An Observable typically does not throw exceptions. Instead it notifies any observers that an unrecoverable error has occurred by terminating the Observable sequence with an onError notification.

There are some exceptions to this. For example, if the onError() call itself fails, the Observable will not attempt to notify the observer of this by again calling onError but will throw a RuntimeException, an OnErrorFailedException, or an OnErrorNotImplementedException.

Techniques for recovering from onError notifications

So rather than catch exceptions, your observer or operator should more typically respond to onError notifications of exceptions. There are also a variety of Observable operators that you can use to react to or recover from onError notifications from Observables. For example, you might use an operator to:

  1. swallow the error and switch over to a backup Observable to continue the sequence
  2. swallow the error and emit a default item
  3. swallow the error and immediately try to restart the failed Observable
  4. swallow the error and try to restart the failed Observable after some back-off interval

You can use the operators described in [[Error Handling Operators]] to implement these strategies.

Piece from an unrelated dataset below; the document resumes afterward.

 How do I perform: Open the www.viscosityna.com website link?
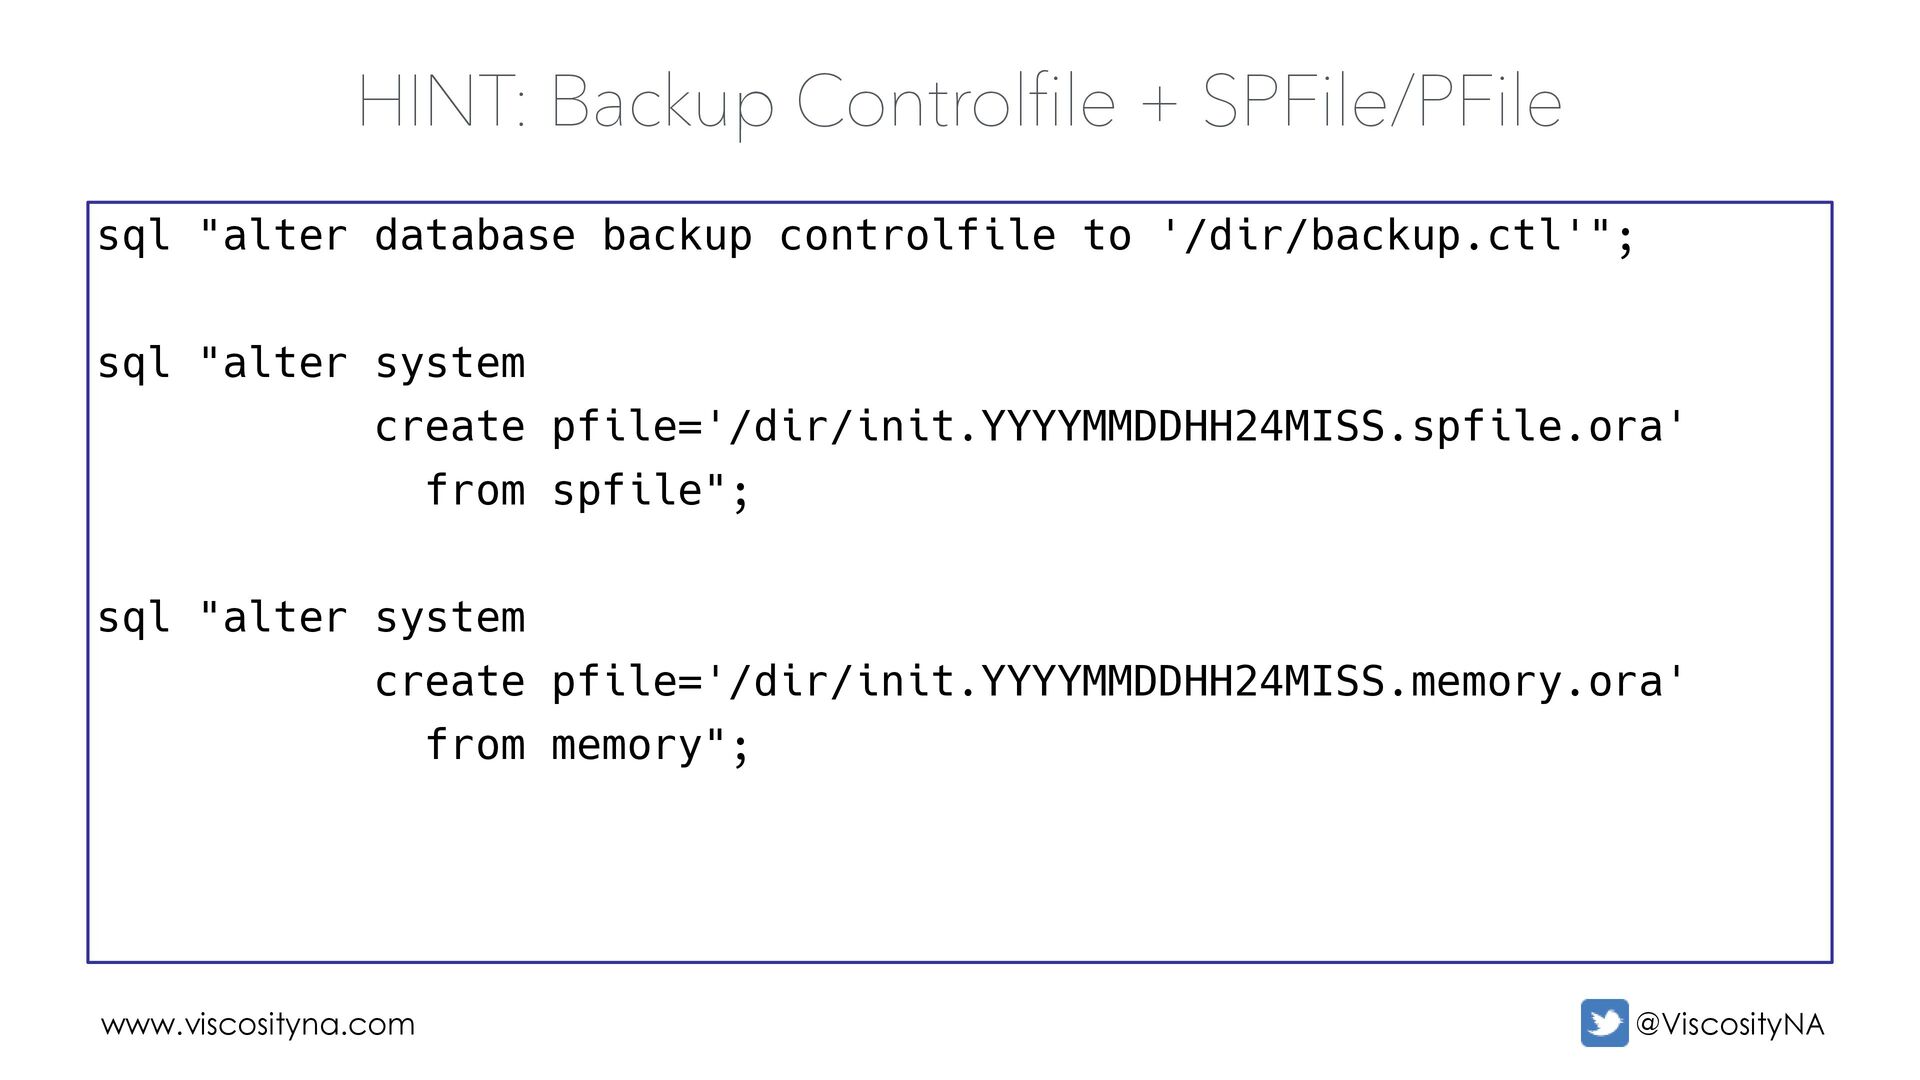pos(258,1024)
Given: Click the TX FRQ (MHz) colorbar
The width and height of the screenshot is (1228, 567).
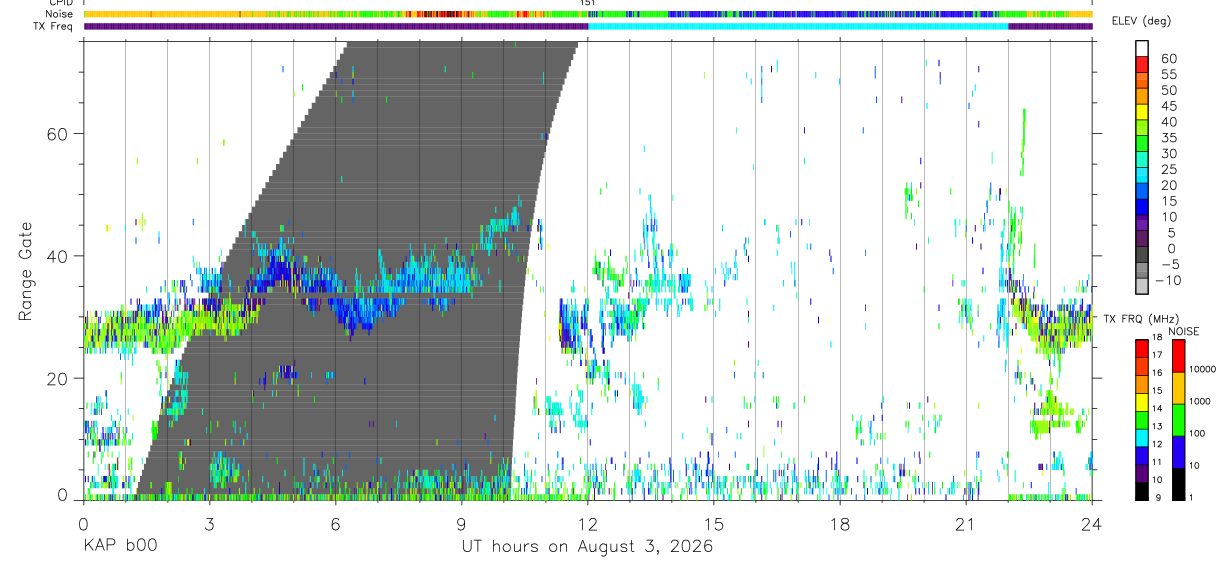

RxJava-specific exceptions and what to do about them

CompositeException
This indicates that more than one exception occurred. You can use the exception’s getExceptions() method to retrieve the individual exceptions that make up the composite.
MissingBackpressureException
This indicates that a Subscriber or operator attempted to apply reactive pull backpressure to an Observable that does not implement it. See [[Backpressure]] for work-arounds for Observables that do not implement reactive pull backpressure.
OnErrorFailedException
This indicates that an Observable tried to call its observer’s onError() method, but that method itself threw an exception.
OnErrorNotImplementedException
This indicates that an Observable tried to call its observer’s onError() method, but that no such method existed. You can eliminate this by either fixing the Observable so that it no longer reaches an error condition, by implementing an onError handler in the observer, or by intercepting the onError notification before it reaches the observer by using one of the operators described elsewhere on this page.
OnErrorThrowable
Observers pass throwables of this sort into their observers’ onError() handlers. A Throwable of this variety contains more information about the error and about the Observable-specific state of the system at the time of the error than does a standard Throwable.